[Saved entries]
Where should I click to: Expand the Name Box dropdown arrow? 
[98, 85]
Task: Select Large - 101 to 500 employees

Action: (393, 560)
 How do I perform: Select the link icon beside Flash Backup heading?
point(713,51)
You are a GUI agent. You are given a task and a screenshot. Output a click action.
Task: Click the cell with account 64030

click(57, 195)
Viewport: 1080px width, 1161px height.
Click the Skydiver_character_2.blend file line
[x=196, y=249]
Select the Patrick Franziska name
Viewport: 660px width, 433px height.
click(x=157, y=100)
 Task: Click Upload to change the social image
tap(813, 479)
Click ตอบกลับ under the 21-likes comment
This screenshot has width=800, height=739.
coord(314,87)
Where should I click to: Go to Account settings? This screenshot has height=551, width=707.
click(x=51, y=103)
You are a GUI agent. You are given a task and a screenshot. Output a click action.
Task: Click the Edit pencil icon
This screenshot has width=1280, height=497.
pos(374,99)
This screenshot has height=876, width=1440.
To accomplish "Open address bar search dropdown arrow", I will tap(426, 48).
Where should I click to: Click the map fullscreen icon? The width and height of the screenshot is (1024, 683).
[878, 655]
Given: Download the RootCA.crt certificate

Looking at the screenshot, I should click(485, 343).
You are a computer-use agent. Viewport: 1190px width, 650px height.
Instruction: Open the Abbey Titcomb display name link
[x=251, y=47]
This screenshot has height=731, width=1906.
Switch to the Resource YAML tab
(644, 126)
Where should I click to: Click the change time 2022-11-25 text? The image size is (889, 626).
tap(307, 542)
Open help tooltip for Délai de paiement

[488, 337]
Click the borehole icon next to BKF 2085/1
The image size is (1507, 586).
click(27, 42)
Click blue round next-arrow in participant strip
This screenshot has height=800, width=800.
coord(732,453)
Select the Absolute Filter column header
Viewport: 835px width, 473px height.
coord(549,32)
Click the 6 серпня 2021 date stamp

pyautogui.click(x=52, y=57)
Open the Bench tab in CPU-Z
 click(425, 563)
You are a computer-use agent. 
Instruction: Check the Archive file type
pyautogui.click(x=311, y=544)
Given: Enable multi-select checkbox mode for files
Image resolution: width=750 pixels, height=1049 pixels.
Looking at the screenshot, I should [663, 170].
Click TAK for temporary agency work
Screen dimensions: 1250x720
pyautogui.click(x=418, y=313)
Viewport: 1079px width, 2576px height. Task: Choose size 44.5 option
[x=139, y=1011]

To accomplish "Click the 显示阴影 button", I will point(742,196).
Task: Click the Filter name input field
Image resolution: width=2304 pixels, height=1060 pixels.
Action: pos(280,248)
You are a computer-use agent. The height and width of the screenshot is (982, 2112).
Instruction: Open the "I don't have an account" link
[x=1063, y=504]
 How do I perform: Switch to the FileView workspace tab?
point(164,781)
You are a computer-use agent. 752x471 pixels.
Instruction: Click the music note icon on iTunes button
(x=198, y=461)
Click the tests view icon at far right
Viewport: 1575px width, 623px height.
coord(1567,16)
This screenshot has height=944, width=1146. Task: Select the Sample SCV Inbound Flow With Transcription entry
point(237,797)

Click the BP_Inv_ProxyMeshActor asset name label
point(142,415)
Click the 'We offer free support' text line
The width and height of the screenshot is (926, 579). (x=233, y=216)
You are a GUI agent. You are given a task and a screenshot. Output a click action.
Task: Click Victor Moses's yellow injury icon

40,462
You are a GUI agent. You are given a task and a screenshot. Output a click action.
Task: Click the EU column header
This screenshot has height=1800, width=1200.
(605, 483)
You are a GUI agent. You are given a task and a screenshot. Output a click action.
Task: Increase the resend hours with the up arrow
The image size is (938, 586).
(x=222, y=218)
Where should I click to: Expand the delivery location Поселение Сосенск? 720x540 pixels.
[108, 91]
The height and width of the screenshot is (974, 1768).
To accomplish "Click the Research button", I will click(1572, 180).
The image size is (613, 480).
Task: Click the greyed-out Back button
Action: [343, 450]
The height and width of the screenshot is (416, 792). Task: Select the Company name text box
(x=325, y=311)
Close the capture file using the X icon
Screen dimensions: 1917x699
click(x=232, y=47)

_WORK TO COMPLETE_. The data above should be duplicated exactly and completely.

_RESPONSE_.
Where should I click to: Expand the Name Box dropdown arrow? 
[98, 85]
Task: Select Large - 101 to 500 employees

Action: (393, 560)
 How do I perform: Select the link icon beside Flash Backup heading?
point(713,51)
You are a GUI agent. You are given a task and a screenshot. Output a click action.
Task: Click the cell with account 64030

click(57, 195)
Viewport: 1080px width, 1161px height.
Click the Skydiver_character_2.blend file line
[x=196, y=249]
Select the Patrick Franziska name
Viewport: 660px width, 433px height.
click(x=157, y=100)
 Task: Click Upload to change the social image
tap(813, 479)
Click ตอบกลับ under the 21-likes comment
This screenshot has width=800, height=739.
coord(314,87)
Where should I click to: Go to Account settings? This screenshot has height=551, width=707.
click(x=51, y=103)
You are a GUI agent. You are given a task and a screenshot. Output a click action.
Task: Click the Edit pencil icon
This screenshot has width=1280, height=497.
pos(374,99)
This screenshot has height=876, width=1440.
To accomplish "Open address bar search dropdown arrow", I will tap(426, 48).
Where should I click to: Click the map fullscreen icon? The width and height of the screenshot is (1024, 683).
[878, 655]
Given: Download the RootCA.crt certificate

Looking at the screenshot, I should click(485, 343).
You are a computer-use agent. Viewport: 1190px width, 650px height.
Instruction: Open the Abbey Titcomb display name link
[x=251, y=47]
This screenshot has height=731, width=1906.
Switch to the Resource YAML tab
(644, 126)
Where should I click to: Click the change time 2022-11-25 text? The image size is (889, 626).
tap(307, 542)
Open help tooltip for Délai de paiement

[488, 337]
Click the borehole icon next to BKF 2085/1
The image size is (1507, 586).
click(27, 42)
Click blue round next-arrow in participant strip
This screenshot has height=800, width=800.
coord(732,453)
Select the Absolute Filter column header
Viewport: 835px width, 473px height.
coord(549,32)
Click the 6 серпня 2021 date stamp

pyautogui.click(x=52, y=57)
Open the Bench tab in CPU-Z
 click(425, 563)
You are a computer-use agent. 
Instruction: Check the Archive file type
pyautogui.click(x=311, y=544)
Given: Enable multi-select checkbox mode for files
Image resolution: width=750 pixels, height=1049 pixels.
Looking at the screenshot, I should [663, 170].
Click TAK for temporary agency work
Screen dimensions: 1250x720
pyautogui.click(x=418, y=313)
Viewport: 1079px width, 2576px height. Task: Choose size 44.5 option
[x=139, y=1011]

To accomplish "Click the 显示阴影 button", I will point(742,196).
Task: Click the Filter name input field
Image resolution: width=2304 pixels, height=1060 pixels.
Action: pos(280,248)
You are a computer-use agent. The height and width of the screenshot is (982, 2112).
Instruction: Open the "I don't have an account" link
[x=1063, y=504]
 How do I perform: Switch to the FileView workspace tab?
point(164,781)
You are a computer-use agent. 752x471 pixels.
Instruction: Click the music note icon on iTunes button
(x=198, y=461)
Click the tests view icon at far right
Viewport: 1575px width, 623px height.
coord(1567,16)
This screenshot has height=944, width=1146. Task: Select the Sample SCV Inbound Flow With Transcription entry
point(237,797)

Click the BP_Inv_ProxyMeshActor asset name label
point(142,415)
Click the 'We offer free support' text line
The width and height of the screenshot is (926, 579). (x=233, y=216)
You are a GUI agent. You are given a task and a screenshot. Output a click action.
Task: Click Victor Moses's yellow injury icon

40,462
You are a GUI agent. You are given a task and a screenshot. Output a click action.
Task: Click the EU column header
This screenshot has height=1800, width=1200.
(605, 483)
You are a GUI agent. You are given a task and a screenshot. Output a click action.
Task: Increase the resend hours with the up arrow
The image size is (938, 586).
(x=222, y=218)
Where should I click to: Expand the delivery location Поселение Сосенск? 720x540 pixels.
[108, 91]
The height and width of the screenshot is (974, 1768).
To accomplish "Click the Research button", I will click(1572, 180).
The image size is (613, 480).
Task: Click the greyed-out Back button
Action: [343, 450]
The height and width of the screenshot is (416, 792). Task: Select the Company name text box
(x=325, y=311)
Close the capture file using the X icon
Screen dimensions: 1917x699
click(x=232, y=47)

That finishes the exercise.